Women are already in the habit of saving a handful of rice each time they cook—their insurance against the next crisis. Farmers in Uganda are testing new crops, trying to find what can survive as salt seeps into their fields and extreme heat withers their plants. Our greatest strength in facing this crisis lies with those most exposed to it, the smallholder farmers, who produce one-third of the world’s food. Yet despite their critical role in food security, these farmers bear the brunt of climate change’s impacts and remain largely absent from the global climate discourse and global funding.
This session will spotlight these voices, and share BRAC’s effort to give farmers a fighting chance while protecting vital food supplies for the broader community. We’ll showcase a case study on one of BRAC’s climate adaptation innovations—a crop insurance program launched in 2021 that has provided coverage to nearly 150,000 small farmers. The program links insurance with agronomic support, ensuring that farmers not only recover from climate shocks but are better prepared to withstand them in the future.
We will also examine BRAC’s Big Bet pledge to lift 20 million women smallholder farmers out of climate vulnerability by 2030. As part of this commitment, BRAC is collaborating across sectors and scales—with governments, academia, communities, and the private sector—to expand a four-pillar program throughout Bangladesh, Liberia, Tanzania, and Uganda, which includes:
1. Providing smallholder farmers with actionable climate information and data to make more resilient decisions.
2. Ensuring access to financial services, training, inputs, and innovative tools so farmers have the resources to adapt.
3. Strengthening the enabling environment by working with governments to shape supportive policies, National Adaptation Plans, and budgets.
4. Building the capacity of local civil society organizations (CSOs) to secure adaptation financing and support farmers in achieving lasting resilience.
Finally, we will open the floor for a discussion on the critical shortage of global funding for climate adaptation. Only about 3% of the estimated $387 billion needed for adaptation has been allocated, with even less directed to locally-led organizations. While private capital flows into profitable sectors like renewable energy, the urgent needs of vulnerable communities, including adaptation financing, are being neglected. Despite clear evidence that investments in adaptation offer long-term economic and social benefits, financial systems continue to prioritize mitigation over resilience-building solutions that truly transform lives.

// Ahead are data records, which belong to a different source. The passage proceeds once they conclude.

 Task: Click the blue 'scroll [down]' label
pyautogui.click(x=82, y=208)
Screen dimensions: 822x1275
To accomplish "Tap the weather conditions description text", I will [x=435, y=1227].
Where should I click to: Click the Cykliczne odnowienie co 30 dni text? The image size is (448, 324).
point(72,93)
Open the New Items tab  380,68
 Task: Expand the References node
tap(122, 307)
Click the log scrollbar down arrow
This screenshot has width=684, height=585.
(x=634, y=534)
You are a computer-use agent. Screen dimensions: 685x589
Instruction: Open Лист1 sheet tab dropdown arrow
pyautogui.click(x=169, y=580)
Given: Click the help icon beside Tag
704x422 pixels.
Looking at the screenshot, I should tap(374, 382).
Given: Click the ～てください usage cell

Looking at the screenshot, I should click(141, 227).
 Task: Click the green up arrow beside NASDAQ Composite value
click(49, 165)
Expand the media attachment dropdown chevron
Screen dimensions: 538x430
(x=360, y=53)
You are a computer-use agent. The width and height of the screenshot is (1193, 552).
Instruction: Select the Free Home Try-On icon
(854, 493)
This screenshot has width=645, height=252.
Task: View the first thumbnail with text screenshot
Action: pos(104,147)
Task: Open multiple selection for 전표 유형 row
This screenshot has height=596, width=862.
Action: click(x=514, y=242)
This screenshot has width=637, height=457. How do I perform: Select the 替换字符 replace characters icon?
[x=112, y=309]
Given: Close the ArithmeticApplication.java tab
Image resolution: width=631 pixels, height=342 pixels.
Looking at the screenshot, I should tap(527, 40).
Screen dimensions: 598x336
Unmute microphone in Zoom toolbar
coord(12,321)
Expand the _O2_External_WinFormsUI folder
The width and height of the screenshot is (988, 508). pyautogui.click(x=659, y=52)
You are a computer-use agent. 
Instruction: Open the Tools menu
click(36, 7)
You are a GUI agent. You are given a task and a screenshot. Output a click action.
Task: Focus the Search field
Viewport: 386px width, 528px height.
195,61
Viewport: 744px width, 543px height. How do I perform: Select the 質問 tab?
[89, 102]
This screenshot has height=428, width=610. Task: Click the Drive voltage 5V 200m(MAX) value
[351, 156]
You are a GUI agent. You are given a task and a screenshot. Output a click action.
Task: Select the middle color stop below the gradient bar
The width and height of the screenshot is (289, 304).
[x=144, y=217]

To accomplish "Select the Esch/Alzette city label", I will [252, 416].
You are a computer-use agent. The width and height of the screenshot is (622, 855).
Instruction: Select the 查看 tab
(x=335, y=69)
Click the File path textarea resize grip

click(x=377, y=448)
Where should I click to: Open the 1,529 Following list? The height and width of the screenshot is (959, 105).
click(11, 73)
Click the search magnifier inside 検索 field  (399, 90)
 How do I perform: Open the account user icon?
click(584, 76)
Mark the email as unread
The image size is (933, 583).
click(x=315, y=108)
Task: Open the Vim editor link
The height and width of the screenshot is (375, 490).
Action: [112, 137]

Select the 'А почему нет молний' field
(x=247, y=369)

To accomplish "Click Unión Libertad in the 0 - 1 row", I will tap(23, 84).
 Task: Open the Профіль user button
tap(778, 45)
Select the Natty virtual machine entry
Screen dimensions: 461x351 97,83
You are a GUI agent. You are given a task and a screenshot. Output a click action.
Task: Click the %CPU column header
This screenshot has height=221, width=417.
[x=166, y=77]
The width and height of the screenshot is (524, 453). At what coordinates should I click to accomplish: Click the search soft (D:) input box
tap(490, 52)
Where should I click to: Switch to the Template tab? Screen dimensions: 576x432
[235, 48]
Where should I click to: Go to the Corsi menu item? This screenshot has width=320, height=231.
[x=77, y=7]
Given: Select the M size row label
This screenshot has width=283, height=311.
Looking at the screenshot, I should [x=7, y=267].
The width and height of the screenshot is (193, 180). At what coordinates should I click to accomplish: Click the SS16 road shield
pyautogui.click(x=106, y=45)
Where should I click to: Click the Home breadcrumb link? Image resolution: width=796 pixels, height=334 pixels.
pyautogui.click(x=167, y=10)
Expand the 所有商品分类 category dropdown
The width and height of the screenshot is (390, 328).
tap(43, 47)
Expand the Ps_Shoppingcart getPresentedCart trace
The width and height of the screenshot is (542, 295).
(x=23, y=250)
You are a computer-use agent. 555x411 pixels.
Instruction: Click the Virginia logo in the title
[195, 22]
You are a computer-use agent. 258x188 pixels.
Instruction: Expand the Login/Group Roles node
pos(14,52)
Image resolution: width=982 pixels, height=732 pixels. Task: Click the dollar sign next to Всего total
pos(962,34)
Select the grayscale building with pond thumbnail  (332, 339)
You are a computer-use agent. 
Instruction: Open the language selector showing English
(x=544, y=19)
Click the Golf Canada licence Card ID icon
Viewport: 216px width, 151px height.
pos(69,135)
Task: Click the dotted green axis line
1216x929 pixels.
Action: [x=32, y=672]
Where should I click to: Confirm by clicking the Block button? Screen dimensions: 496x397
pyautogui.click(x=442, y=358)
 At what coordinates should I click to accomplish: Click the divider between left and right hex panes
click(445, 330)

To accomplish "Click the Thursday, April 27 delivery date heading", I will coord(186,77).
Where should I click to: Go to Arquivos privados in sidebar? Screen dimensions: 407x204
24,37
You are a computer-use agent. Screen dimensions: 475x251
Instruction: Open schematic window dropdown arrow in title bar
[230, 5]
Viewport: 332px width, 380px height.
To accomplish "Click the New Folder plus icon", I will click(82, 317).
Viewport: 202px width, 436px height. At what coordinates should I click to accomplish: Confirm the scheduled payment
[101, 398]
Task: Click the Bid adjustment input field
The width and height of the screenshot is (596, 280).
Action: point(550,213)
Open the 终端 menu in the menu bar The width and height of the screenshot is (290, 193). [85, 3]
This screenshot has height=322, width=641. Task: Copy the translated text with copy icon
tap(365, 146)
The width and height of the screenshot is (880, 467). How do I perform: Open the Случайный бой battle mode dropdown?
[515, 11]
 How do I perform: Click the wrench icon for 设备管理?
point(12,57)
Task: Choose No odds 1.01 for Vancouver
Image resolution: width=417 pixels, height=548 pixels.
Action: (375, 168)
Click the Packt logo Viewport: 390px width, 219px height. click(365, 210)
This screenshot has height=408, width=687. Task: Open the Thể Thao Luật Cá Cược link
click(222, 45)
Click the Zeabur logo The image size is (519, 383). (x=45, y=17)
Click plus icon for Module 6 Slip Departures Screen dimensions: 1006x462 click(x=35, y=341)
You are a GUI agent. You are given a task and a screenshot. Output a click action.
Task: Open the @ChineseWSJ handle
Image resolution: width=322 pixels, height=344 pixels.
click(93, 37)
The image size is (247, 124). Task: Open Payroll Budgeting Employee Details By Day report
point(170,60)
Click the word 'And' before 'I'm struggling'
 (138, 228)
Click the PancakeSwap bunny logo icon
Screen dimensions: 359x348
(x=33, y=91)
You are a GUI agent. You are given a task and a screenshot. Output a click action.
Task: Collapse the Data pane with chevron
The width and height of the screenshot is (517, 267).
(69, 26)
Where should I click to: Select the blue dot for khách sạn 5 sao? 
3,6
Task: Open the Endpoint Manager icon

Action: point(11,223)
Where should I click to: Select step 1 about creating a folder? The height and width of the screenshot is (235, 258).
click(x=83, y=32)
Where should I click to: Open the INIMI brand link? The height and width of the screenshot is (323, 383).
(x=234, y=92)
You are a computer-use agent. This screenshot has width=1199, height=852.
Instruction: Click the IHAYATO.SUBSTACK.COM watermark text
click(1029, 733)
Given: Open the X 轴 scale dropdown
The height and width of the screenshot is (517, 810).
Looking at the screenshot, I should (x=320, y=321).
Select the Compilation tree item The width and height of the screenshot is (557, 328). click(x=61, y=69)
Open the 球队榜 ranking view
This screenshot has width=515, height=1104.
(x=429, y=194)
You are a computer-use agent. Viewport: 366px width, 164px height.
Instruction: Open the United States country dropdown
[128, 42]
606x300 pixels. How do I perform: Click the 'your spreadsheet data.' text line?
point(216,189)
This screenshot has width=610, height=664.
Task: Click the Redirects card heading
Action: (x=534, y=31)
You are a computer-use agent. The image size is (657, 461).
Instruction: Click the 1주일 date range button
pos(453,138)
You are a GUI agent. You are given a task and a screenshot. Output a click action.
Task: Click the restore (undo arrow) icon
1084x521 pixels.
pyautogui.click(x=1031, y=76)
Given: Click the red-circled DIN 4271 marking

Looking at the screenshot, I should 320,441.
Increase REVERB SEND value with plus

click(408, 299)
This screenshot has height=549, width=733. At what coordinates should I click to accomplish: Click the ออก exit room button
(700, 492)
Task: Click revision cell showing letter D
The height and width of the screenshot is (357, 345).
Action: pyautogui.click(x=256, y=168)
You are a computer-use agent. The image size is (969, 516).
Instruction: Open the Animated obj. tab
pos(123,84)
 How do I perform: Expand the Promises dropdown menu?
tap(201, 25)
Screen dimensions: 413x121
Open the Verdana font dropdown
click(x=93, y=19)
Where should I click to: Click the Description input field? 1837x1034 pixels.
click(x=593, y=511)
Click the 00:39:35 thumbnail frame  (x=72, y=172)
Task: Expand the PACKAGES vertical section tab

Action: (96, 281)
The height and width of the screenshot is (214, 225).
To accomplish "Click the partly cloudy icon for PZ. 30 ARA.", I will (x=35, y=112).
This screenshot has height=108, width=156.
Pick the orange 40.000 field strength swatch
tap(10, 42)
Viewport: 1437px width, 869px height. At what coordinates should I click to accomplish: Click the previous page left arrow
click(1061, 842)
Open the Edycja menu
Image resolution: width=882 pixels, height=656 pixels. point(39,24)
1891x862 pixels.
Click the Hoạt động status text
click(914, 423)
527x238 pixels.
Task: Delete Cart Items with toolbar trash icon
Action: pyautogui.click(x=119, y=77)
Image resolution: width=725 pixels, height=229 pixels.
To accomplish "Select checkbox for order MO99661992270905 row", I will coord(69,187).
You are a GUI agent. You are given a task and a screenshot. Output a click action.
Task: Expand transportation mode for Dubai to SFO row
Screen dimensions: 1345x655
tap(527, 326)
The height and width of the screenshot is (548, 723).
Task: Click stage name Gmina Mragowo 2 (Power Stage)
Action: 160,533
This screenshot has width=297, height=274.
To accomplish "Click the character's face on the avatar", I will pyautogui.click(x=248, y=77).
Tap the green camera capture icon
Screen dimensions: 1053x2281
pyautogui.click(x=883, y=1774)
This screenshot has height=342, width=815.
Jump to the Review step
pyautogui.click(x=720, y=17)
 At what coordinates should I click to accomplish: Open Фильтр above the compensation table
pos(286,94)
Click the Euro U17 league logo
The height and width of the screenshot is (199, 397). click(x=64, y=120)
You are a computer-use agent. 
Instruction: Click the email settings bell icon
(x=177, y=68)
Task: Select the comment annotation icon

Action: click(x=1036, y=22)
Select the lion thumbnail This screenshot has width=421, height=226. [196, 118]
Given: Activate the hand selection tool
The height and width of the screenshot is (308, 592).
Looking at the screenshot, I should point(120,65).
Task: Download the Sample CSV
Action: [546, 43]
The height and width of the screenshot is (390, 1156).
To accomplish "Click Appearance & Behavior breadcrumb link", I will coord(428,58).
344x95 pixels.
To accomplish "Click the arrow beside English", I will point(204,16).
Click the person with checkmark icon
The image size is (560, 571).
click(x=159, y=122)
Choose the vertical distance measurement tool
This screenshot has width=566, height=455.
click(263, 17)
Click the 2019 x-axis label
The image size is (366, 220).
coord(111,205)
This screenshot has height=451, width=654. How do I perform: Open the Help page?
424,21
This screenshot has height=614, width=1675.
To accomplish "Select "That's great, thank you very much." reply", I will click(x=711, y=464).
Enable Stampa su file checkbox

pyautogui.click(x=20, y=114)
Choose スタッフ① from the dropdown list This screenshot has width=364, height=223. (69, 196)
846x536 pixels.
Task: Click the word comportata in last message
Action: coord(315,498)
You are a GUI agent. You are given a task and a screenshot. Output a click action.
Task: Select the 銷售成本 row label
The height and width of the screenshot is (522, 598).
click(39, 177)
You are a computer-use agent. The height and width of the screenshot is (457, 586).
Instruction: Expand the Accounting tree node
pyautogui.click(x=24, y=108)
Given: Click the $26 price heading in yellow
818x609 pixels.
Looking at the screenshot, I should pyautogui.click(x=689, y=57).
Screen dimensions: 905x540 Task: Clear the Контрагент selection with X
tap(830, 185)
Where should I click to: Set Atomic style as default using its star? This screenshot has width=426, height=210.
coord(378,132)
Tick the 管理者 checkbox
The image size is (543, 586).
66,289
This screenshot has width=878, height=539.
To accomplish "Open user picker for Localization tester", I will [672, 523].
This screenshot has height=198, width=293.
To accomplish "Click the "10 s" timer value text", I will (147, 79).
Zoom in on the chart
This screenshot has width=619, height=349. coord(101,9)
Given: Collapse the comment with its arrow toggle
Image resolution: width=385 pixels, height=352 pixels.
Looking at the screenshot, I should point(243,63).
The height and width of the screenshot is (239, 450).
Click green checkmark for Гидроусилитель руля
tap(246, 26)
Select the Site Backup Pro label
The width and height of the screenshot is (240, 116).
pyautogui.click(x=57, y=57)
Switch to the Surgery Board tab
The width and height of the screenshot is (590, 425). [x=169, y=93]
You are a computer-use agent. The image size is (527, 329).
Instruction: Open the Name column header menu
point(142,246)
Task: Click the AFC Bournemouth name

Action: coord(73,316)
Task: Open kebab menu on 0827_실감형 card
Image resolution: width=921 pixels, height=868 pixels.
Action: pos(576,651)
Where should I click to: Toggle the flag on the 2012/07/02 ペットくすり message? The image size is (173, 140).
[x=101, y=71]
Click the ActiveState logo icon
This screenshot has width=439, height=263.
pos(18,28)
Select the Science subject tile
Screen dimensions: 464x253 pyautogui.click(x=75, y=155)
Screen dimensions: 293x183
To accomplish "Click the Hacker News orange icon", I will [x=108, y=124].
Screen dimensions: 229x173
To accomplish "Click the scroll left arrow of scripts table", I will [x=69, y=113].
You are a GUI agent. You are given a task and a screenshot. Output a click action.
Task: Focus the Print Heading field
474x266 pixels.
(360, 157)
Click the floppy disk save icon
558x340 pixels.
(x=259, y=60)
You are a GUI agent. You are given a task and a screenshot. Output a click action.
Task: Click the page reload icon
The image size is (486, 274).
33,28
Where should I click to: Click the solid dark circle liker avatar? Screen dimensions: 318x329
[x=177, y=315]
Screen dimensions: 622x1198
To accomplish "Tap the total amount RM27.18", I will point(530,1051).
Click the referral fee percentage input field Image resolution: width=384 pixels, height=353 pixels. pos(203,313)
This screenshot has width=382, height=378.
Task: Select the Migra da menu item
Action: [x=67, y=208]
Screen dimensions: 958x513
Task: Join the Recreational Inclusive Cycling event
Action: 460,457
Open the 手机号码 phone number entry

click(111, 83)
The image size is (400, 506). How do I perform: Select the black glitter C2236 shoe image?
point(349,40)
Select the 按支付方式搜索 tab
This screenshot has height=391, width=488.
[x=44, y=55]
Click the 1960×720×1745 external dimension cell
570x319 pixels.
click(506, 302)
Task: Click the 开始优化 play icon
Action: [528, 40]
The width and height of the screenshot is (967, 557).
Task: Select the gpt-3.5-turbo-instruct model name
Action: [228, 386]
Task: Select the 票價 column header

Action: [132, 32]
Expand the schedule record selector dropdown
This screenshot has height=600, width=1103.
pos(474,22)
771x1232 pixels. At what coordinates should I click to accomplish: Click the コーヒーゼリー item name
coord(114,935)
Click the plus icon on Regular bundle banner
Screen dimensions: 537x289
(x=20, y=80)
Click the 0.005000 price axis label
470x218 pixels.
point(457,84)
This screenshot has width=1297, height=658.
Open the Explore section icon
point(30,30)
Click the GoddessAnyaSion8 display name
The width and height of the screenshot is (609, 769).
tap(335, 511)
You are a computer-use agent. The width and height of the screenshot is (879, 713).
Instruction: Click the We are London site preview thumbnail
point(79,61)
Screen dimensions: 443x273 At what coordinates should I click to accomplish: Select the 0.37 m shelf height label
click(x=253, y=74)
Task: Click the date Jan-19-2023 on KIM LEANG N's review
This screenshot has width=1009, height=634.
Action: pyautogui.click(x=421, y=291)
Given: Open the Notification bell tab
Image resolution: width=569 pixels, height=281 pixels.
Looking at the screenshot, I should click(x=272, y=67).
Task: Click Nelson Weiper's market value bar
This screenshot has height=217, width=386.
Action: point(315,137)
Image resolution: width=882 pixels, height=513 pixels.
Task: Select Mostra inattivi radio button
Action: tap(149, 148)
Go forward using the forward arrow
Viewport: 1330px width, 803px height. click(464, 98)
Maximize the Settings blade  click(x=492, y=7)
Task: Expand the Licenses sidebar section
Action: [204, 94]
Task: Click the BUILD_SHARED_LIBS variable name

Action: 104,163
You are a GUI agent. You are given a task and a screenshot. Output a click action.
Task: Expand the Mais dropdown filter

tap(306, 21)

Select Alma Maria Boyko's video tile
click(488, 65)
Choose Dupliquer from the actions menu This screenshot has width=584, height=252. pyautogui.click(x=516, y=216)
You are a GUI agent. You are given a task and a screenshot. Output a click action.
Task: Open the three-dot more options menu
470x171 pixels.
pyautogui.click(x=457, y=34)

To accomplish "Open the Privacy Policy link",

Our goal for this conversation is to explore ways to bridge the adaptation finance gap, scale locally-led solutions, and center frontline communities in the global climate response. Through interactive dialogue, we will examine how to unlock catalytic funding, drive policy changes, and foster cross-sector partnerships, all while offering a case study and roadmap for effectively implementing climate adaptation.